▼
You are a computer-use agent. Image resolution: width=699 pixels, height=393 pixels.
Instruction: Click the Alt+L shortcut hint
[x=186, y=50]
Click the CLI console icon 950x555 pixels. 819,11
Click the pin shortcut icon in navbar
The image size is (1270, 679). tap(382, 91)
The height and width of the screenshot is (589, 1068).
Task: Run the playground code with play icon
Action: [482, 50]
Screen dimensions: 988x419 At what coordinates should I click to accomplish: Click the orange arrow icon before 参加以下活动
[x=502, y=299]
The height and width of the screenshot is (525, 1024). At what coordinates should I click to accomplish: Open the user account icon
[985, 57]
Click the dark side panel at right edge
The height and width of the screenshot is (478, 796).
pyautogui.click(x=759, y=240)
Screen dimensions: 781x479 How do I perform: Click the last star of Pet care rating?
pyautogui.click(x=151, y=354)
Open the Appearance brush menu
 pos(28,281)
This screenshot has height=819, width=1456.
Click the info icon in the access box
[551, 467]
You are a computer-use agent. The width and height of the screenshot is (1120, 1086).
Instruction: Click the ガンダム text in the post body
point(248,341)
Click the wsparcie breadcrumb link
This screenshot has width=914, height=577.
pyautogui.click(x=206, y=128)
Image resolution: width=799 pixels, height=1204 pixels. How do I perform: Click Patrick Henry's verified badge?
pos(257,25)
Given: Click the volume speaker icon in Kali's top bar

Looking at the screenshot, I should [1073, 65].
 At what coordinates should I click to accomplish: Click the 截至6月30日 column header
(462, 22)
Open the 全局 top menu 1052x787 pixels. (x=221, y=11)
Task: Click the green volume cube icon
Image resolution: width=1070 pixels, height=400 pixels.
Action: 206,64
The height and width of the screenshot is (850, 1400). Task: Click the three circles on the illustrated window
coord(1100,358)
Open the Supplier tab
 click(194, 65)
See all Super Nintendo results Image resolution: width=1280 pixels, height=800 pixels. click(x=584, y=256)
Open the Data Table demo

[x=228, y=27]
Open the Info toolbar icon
▲
EXERCISE AIM: Your answer should be one number: how many lines in the material hold the word "computer".

OUTPUT BELOW: 2